**TEXT FOR ANALYSIS**
##########

In 2015, more than 21,000 women will be diagnosed with ovarian cancer and more than 14,000 women’s lives will be taken by the disease in the U.S., according to the American Cancer Society.
Ovarian cancer has the lowest survival rate of all gynecologic cancers, the National Cancer Institute said. The rate is so low as many ovarian cancer cases are not caught until later stages and some women may associate their symptoms with menopause or their menstrual cycle instead.
But that is something the Ovarian Cancer National Alliance (OCNA), as well as other ovarian cancer groups are working hard to change by shedding light on a widespread and often silent epidemic.
May 8, 2015, will be the third annual World Ovarian Cancer Day. The first day was observed in 2013, by an international group of representatives from patient organizations working in ovarian cancer. The organization is dedicated to creating and raising awareness about ovarian cancer to ensure all women know about the disease.

##########

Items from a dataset

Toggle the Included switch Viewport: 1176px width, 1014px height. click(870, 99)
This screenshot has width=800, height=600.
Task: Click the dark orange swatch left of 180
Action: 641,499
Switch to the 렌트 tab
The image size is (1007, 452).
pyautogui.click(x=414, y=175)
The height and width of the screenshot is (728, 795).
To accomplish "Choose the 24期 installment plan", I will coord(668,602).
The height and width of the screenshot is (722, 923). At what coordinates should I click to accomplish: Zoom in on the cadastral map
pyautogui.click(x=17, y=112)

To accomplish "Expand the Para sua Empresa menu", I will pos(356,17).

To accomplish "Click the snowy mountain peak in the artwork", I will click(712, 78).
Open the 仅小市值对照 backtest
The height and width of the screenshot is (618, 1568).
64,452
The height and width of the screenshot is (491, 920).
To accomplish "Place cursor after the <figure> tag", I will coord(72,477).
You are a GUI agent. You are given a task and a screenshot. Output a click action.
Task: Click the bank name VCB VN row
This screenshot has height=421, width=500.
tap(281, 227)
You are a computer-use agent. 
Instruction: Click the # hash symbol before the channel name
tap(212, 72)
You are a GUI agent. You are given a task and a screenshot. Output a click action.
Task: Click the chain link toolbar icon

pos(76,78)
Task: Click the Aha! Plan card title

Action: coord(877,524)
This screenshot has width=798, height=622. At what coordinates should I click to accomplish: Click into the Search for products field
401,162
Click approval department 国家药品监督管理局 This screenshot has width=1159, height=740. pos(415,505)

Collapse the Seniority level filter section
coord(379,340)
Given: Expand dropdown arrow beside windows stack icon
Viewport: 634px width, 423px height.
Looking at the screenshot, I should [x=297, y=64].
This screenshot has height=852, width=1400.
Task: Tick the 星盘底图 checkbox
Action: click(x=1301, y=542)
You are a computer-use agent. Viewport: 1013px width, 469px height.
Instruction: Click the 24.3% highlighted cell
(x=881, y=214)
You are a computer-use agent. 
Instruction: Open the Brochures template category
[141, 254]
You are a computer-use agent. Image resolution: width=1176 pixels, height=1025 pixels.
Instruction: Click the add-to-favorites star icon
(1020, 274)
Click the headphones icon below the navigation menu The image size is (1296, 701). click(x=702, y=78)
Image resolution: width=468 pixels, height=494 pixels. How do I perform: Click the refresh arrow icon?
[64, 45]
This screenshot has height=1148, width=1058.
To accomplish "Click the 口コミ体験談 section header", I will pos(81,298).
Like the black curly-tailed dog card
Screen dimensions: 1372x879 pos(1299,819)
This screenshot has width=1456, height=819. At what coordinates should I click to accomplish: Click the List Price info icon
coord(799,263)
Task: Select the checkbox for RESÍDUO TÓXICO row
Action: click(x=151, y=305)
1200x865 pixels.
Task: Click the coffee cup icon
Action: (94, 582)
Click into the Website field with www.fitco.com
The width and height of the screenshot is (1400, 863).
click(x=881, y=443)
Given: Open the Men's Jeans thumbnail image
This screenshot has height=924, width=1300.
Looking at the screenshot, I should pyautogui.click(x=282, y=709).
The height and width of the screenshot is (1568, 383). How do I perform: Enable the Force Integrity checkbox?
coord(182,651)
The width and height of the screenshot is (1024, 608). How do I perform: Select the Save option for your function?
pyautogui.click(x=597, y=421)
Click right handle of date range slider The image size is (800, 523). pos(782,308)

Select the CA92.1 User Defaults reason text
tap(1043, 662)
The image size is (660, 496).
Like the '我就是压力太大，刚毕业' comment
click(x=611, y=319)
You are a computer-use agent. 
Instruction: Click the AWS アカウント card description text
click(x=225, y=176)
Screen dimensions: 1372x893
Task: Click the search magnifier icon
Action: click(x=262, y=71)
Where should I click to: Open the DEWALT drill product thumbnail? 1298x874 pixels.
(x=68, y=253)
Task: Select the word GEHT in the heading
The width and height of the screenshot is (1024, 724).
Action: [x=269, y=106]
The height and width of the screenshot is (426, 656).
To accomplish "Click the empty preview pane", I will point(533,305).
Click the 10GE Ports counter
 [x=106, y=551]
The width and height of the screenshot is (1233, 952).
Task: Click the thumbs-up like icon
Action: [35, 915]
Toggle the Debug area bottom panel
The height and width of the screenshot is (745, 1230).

##########

**WHAT IS BEING ASKED**
Go on with the text about World Ovarian Cancer Day, starting right after its final sentence.

**SOLVED PROBLEM**
Calaneet Balas, CEO of OCNA, strongly believes in supporting those women affected by this devastating disease. Balas believes that cancer still carries a big stigma in many countries around the world, especially when it comes to women. Due to limited treatment options and low survival rates, many women often feel loneliness and abandonment along with their cancer diagnosis rather than receiving the support they really need at this time from family and friends. If ovarian cancer is found and treated before the cancer spreads outside of the ovaries, the five-year survival rate is 92 percent, but only 15 percent of all ovarian cancer cases are found at this early stage, the American Cancer Society said.
"In some countries they talk about cancer, but they don't talk about women's cancer, and gynecologic cancer is still taboo across the board. We certainly don't talk about it here in the United States," Balas said.
By coming together since the first meeting, the World Ovarian Cancer Day group "has built and will continue to build a sense of solidarity in the fight against the disease," Balas said. The group has been addressing gaps in understanding and managing the disease, building awareness and increasing funds for research.